##### GIVEN TEXT #####

140% Rule - Also called the “Available Unit Rule” which applies if the household income increases to more than 140% above the current maximum income limit for the household size

Acquisition Credits - tax credits that are claimed based on the purchase price of a building. Acquisition credits are always combined with the rehab of a building

Applicable Fraction - The fraction of the residential units that house tax credit qualified households calculated as the lower of the number of residential rental units or the square footage of the residential rental units.  The calculation follows:

The total LIHTC portion of the building

The total residential portion of the building

Applicable Credit Percentage – a rate published by the treasury that fluctuates each month. This rate is multiplied by the qualified basis to establish the annual tax credits that will be claimed for a building. Once a developer locks into the rate, it is fixed for the credit period. There are two categories of credit percentages, commonly referred to as 4 or 9% credits. 4% credits are related to “federally subsidized” properties (those that are financed with tax-exempt bonds) and acquisition credits. All other credits are 9%

BIN – Building Identification Number that is assigned to each building on form 8609.

##### DATA ENTRIES #####

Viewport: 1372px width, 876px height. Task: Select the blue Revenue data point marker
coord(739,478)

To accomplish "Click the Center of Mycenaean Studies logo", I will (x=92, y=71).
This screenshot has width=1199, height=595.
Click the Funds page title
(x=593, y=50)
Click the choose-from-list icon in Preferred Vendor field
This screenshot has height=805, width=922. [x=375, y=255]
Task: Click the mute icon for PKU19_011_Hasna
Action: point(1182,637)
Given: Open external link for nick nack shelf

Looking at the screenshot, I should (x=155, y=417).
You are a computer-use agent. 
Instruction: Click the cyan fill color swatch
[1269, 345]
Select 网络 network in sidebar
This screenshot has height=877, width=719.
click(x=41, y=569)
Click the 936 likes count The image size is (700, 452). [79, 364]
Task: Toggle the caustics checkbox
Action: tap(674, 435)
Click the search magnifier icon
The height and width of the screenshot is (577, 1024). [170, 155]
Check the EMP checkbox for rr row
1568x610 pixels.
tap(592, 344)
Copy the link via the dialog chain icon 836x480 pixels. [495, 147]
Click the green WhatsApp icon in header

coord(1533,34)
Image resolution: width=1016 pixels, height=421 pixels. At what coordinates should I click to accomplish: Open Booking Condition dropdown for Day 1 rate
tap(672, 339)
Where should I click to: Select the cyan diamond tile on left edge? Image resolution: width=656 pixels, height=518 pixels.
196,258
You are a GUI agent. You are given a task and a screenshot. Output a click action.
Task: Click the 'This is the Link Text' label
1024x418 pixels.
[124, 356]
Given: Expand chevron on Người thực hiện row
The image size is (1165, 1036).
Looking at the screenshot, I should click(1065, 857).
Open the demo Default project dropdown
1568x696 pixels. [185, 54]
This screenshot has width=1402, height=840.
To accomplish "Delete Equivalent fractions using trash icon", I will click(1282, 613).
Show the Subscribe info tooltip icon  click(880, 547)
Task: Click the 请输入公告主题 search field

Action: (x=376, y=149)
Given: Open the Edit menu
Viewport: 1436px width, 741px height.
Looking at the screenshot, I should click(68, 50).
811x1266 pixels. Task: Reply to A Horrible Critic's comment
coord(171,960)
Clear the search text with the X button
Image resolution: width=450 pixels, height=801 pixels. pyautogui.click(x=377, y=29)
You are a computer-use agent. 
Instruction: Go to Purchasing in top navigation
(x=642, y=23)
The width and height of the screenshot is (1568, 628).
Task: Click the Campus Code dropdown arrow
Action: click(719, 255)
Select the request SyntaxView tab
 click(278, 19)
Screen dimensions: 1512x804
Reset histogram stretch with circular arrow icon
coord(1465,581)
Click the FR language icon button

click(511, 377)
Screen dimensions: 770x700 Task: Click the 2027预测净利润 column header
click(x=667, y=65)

#####

## JOBS
- A) For the tax credit glossary, decide whether each statement agrees with it: (i) acquisition credits are always combined with the rehab of a building; (ii) the applicable credit percentage a developer has locked into keeps changing each month during the credit period; (iii) 4% credits are related to properties financed with tax-exempt bonds. Answer yes or no for each and quote the words of the glossary that decide it.
- B) Extend the tax credit glossary past its entry for BIN, adding several more terms in the same term-and-definition format.

## TASK-BY-TASK ANSWERS
- A)
(i) Yes: "Acquisition credits are always combined with the rehab of a building"
(ii) No: "Once a developer locks into the rate, it is fixed for the credit period."
(iii) Yes: "4% credits are related to “federally subsidized” properties (those that are financed with tax-exempt bonds)"

- B)
Credit Period – The 10 year time period that credits are claimed, starting with the first year credits are claimed

Compliance Period – The full 15 years that compliance must be maintained beginning with the first year that credits are claimed

Eligible Basis – The amount of money that a tax credit building costs to construct. Eligible basis does not include land or the portion of costs funded by federal grants

Empty Unit – An LIHTC unit that has never been rented to a qualified household (common industry term, not used in code)

Extended Use – The period of time starting with the first year credits are claimed that ends at least 15 year after the end of the Compliance Period. During this time, the owner must maintain compliance with state requirements

Gross Rent – Resident rent plus the utility allowance and any non-optional charges

HFA – Housing Finance Agency. The agency contracted with the IRS to allocate and monitor tax credits in each state

Income Limits – The amount of income that a household cannot exceed

LIHTC – Low Income Housing Tax Credit

Minimum Set-Aside – The federally required minimum percentage of units that must house tax credit qualified households. The minimum set-aside also establishes the applicable federal income limit for a property

PHA – Public Housing Authority. Local agencies contracted with HUD to provide vouchers to provide rental assistance in a community

Placed in Service (PIS) – The date that a building becomes available as housing for compliance purposes

Qualified Allocation Plan (QAP) – Plan that State Allocating Agency uses to decide who gets credits each year using a scoring system

Qualified Basis – The portion of the building cost that is qualified for tax credits.  The formula follows:

Eligible Basis X Applicable Fraction

Rehab Credits – tax credits claimed based on the cost of rehabilitating a building

 

Rent Limits – The rental amount that the gross rent cannot exceed

TIC – Tenant Income Certification (common industry term, not found in code)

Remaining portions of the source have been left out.